Challenge: Edit the material starting at the line containing "1456x819 pixels." and ending at the line containing "Action: pyautogui.click(x=94, y=737)": replace "plus icon" with "plus button" and leave everything else unchanged. Return only those lines, without the pictures.
>> START Items
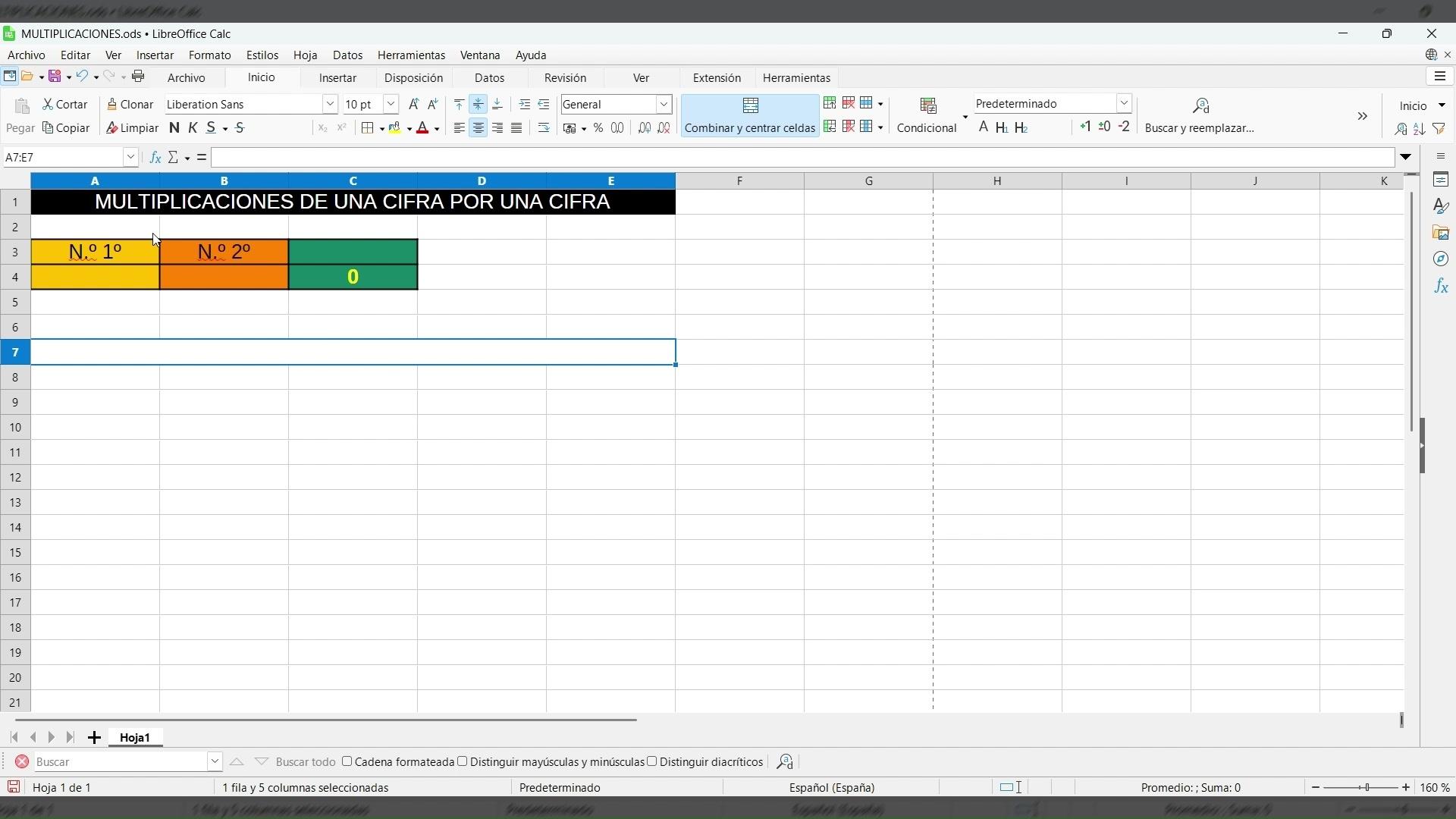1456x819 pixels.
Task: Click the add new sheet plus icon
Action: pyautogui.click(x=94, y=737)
>> END Items
>> START Items
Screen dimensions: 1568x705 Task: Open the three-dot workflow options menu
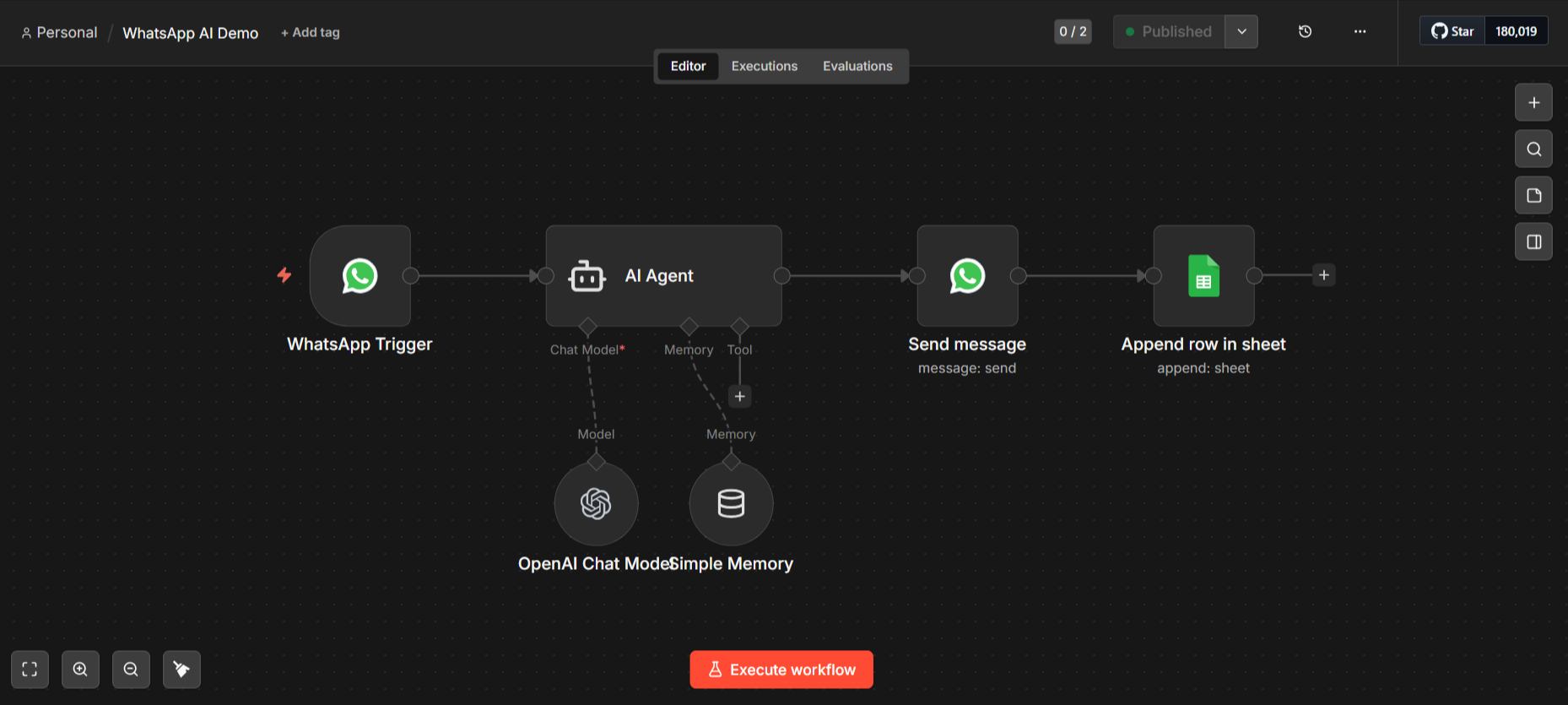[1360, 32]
>> END Items
Answer to this problem:
1456x819 pixels.
Task: Click the add new sheet plus button
Action: pyautogui.click(x=94, y=737)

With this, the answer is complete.